[Begin PROVIDED ENTRIES]

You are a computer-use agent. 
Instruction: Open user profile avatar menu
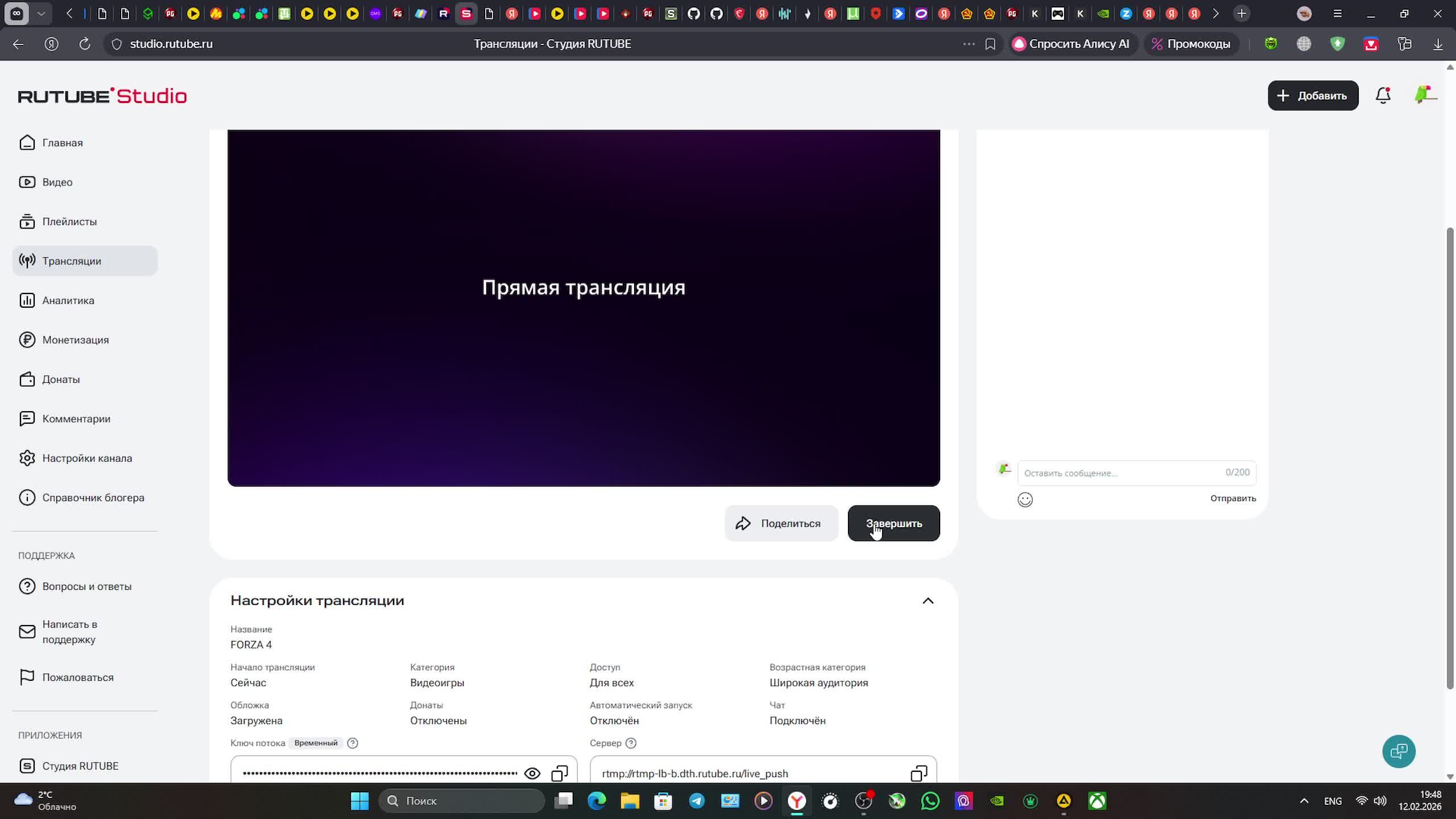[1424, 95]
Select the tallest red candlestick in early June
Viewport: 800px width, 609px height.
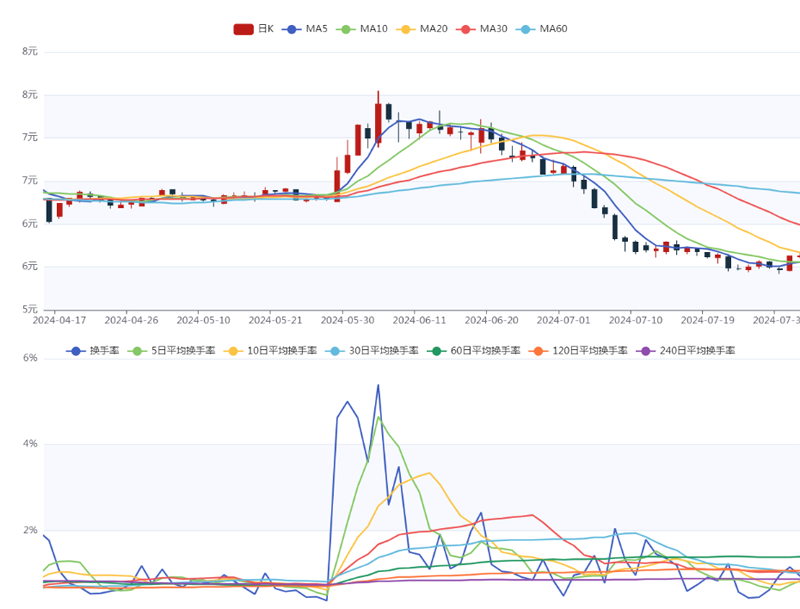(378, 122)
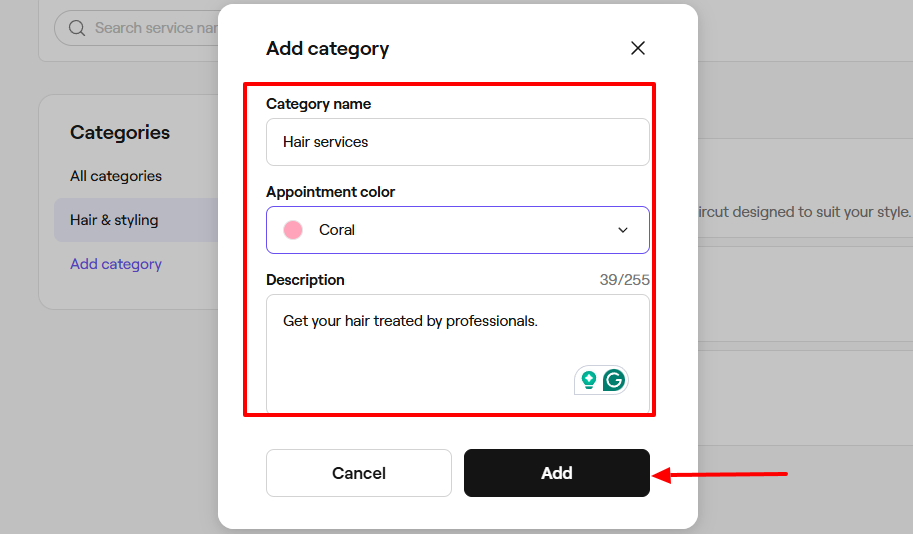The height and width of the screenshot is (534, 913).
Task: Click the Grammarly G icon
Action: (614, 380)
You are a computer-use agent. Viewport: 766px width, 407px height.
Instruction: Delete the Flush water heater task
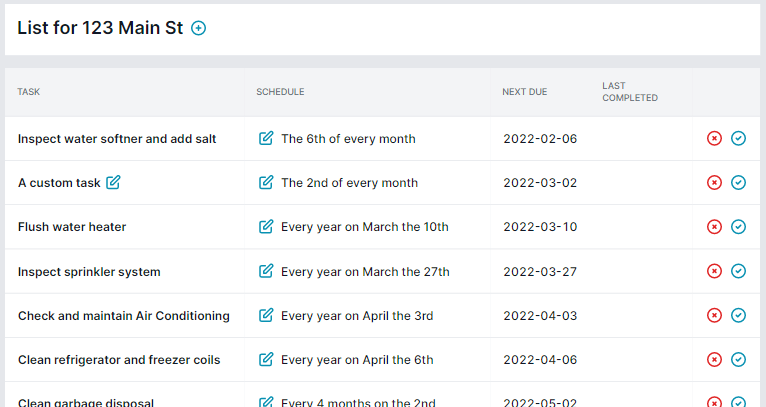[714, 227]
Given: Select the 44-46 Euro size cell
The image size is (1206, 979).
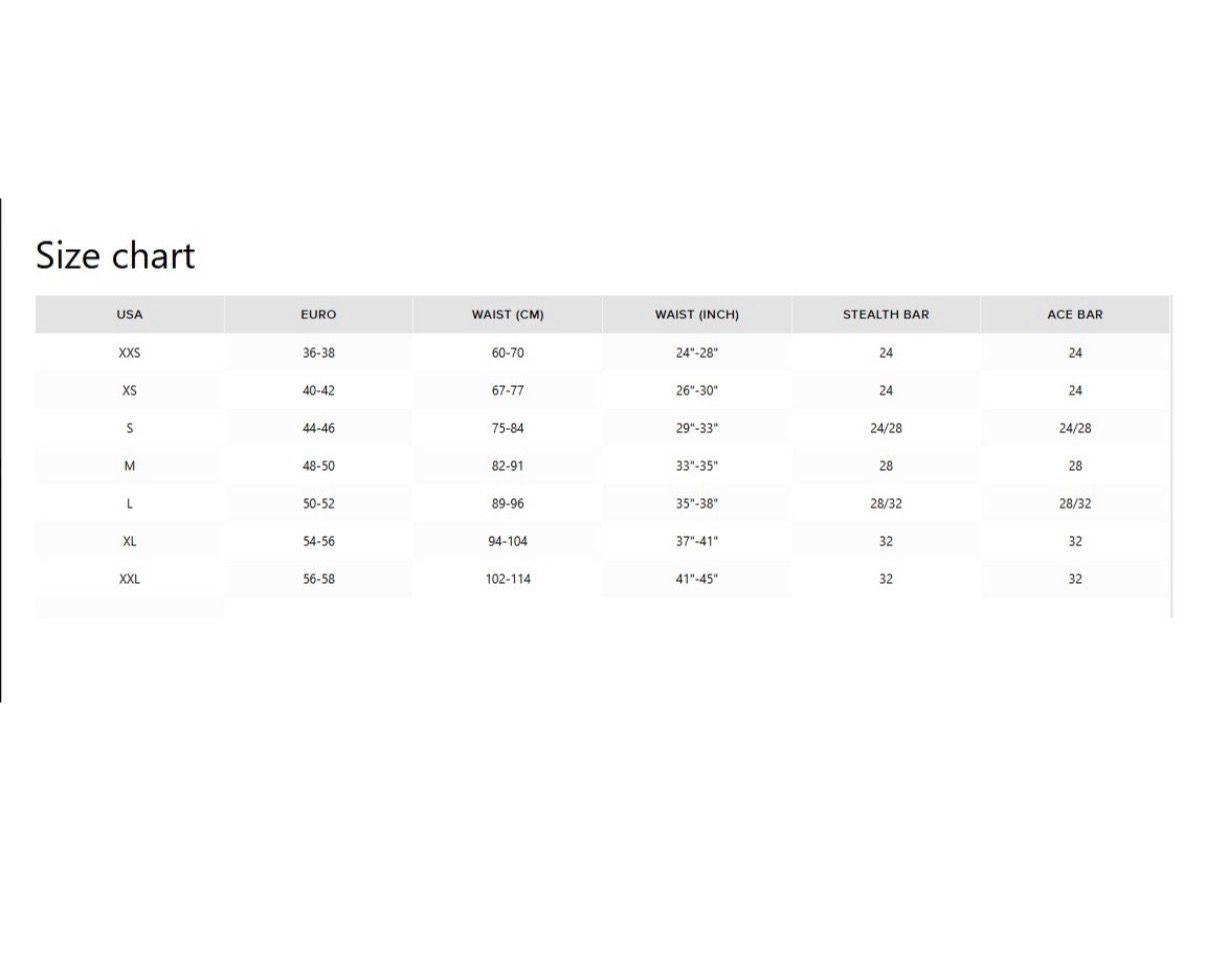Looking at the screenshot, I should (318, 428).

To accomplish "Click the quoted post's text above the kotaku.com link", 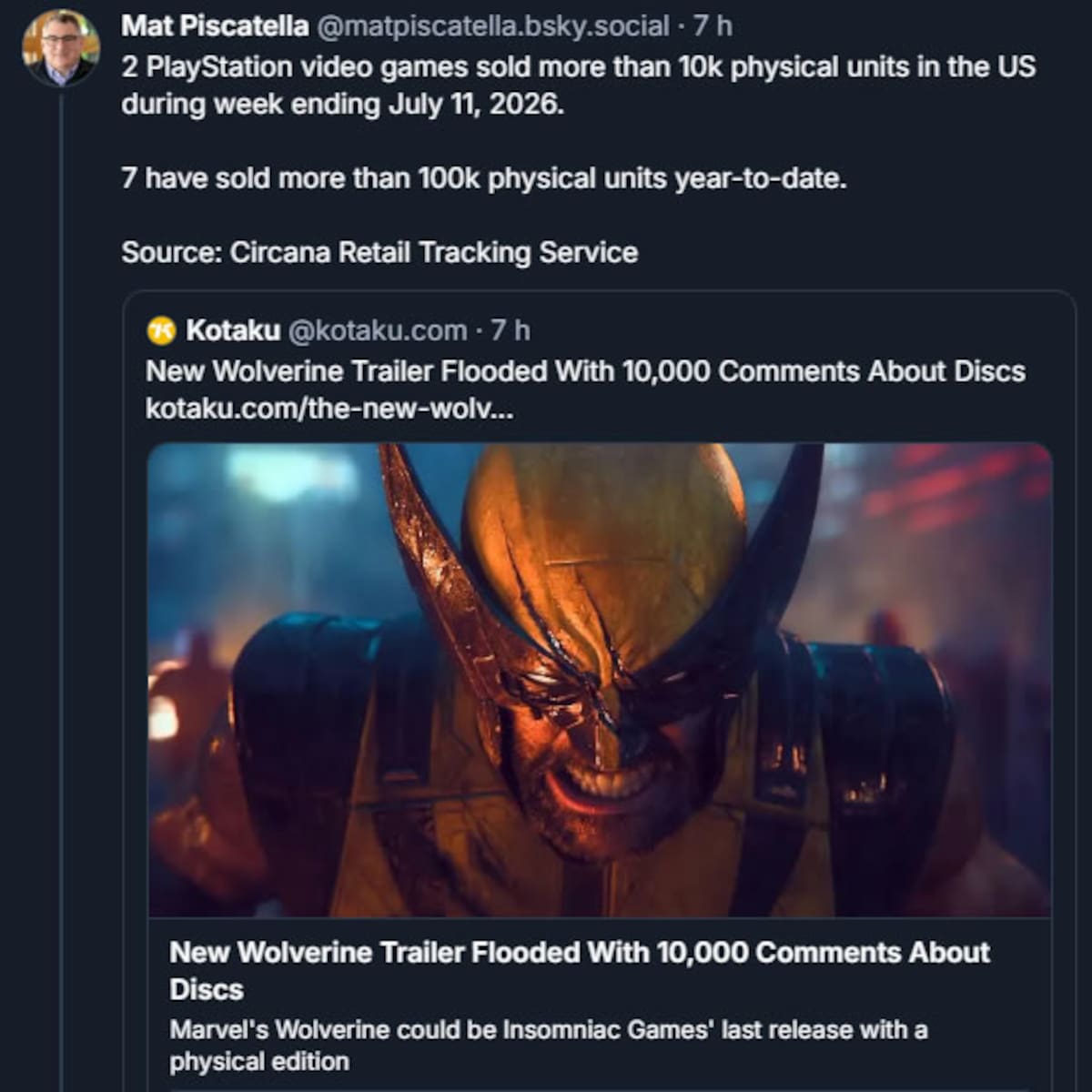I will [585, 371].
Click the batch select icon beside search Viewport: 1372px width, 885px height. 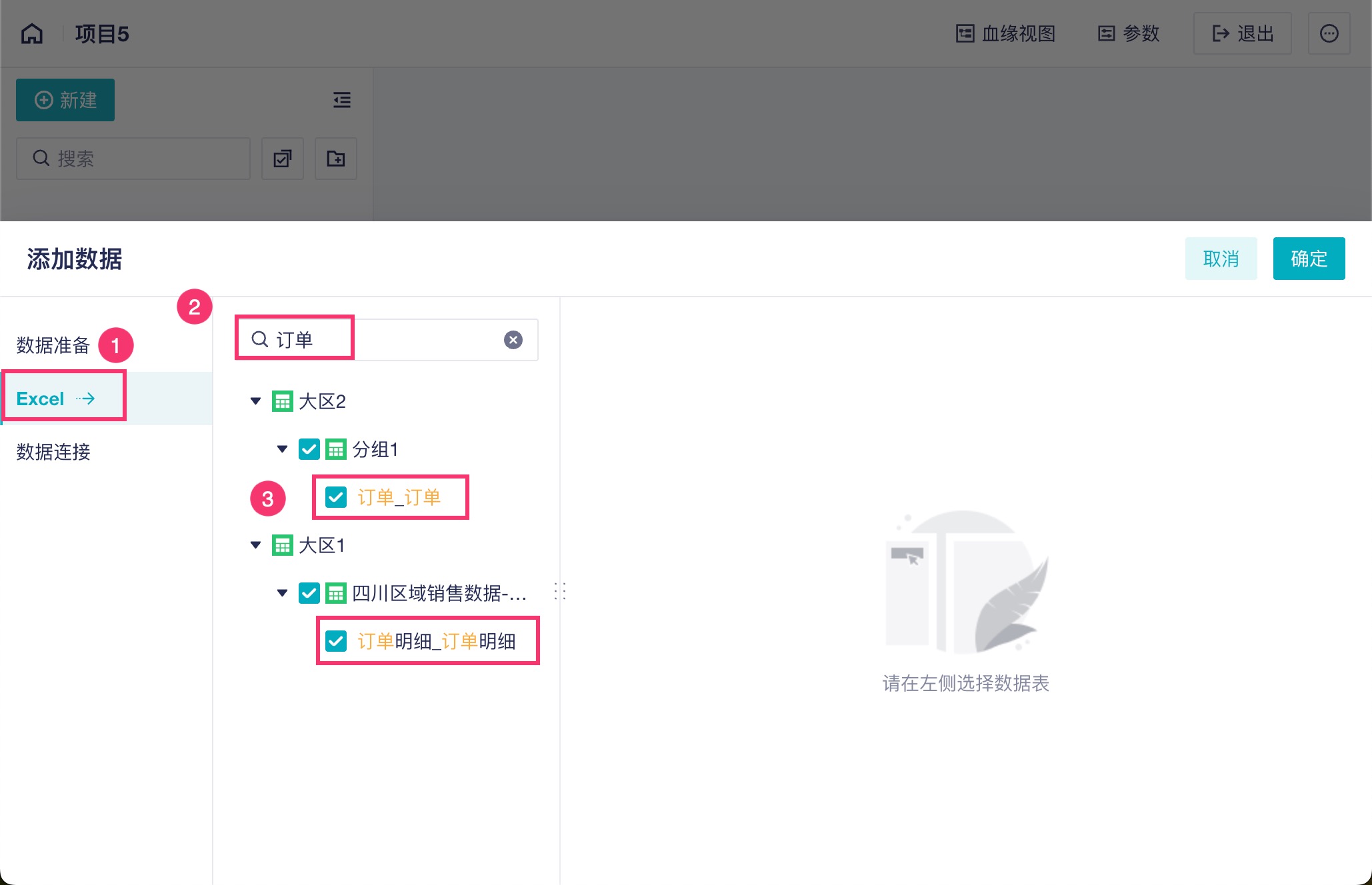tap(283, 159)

[End PROVIDED ENTRIES]

▶ **THE REQUEST**
Could you print the material above word for word, from its first line through the line containing "Action: (614, 380)", both included, with the pictures left out?

▶ **THE ANSWER**
You are a computer-use agent. 
Instruction: Open user profile avatar menu
[1424, 95]
Select the tallest red candlestick in early June
Viewport: 800px width, 609px height.
(378, 122)
The height and width of the screenshot is (534, 913).
Task: Click the Grammarly G icon
Action: (614, 380)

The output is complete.